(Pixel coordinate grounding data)
★ ★ ★

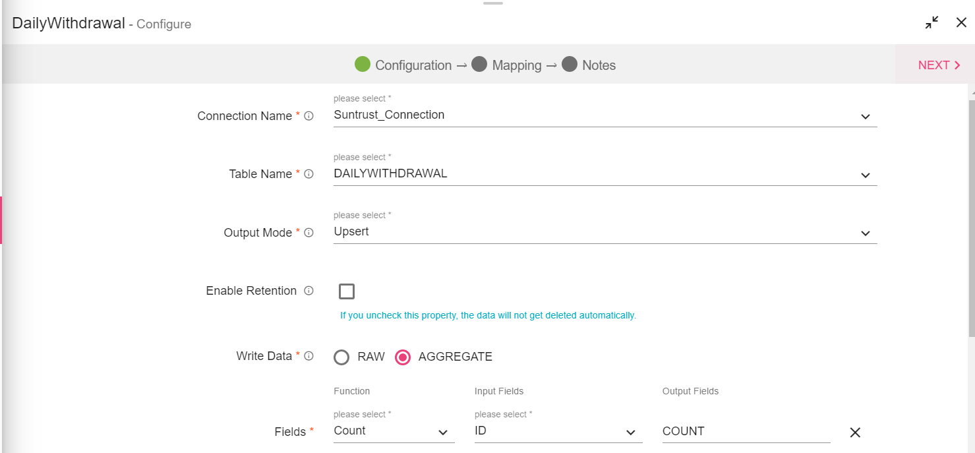Select the AGGREGATE radio button
This screenshot has width=975, height=453.
click(x=403, y=357)
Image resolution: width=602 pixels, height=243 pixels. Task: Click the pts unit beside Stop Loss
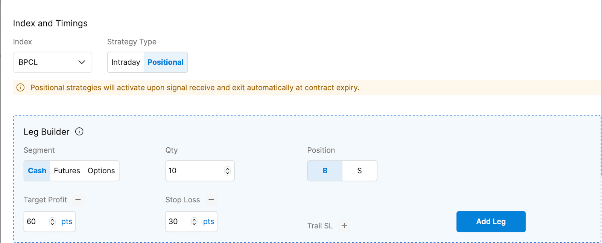tap(208, 222)
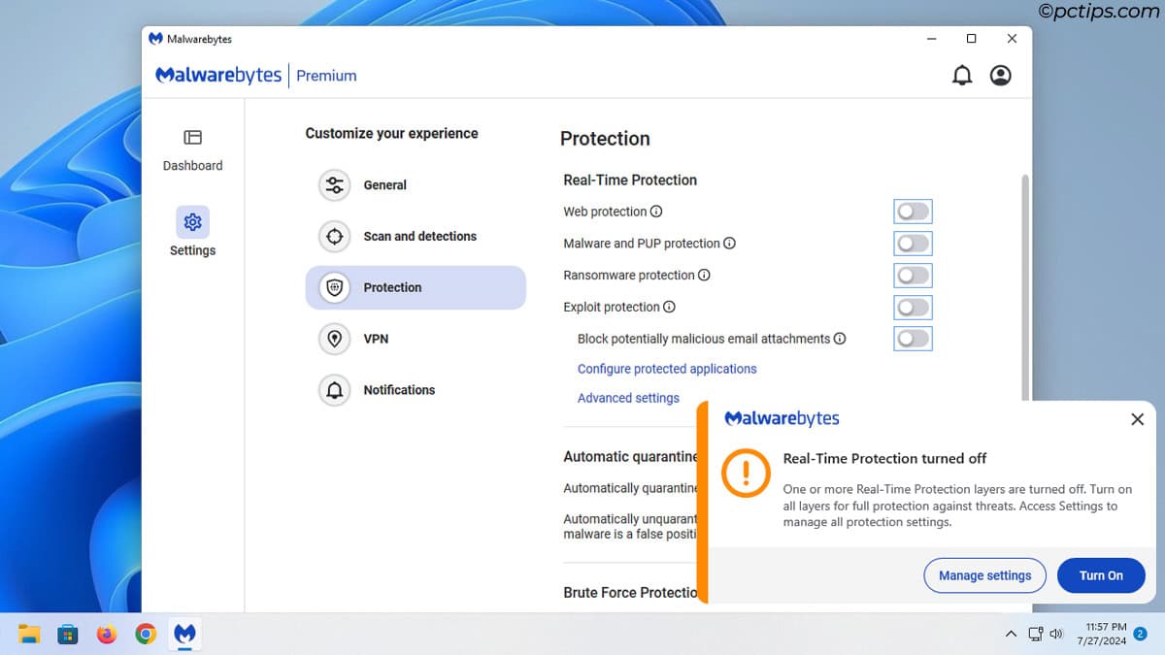This screenshot has width=1165, height=655.
Task: Select Scan and detections settings
Action: click(419, 237)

★ ★ ★

● THE PROBLEM: Exactly the lines from the one holding "Image resolution: width=602" through the last line of the entries must be set down, with nothing added and no pictures.

● EXPECTED ANSWER:
Image resolution: width=602 pixels, height=243 pixels. Task: Click the pts unit beside Stop Loss
tap(208, 222)
This screenshot has width=1165, height=655.
Task: Select Scan and detections settings
Action: click(419, 237)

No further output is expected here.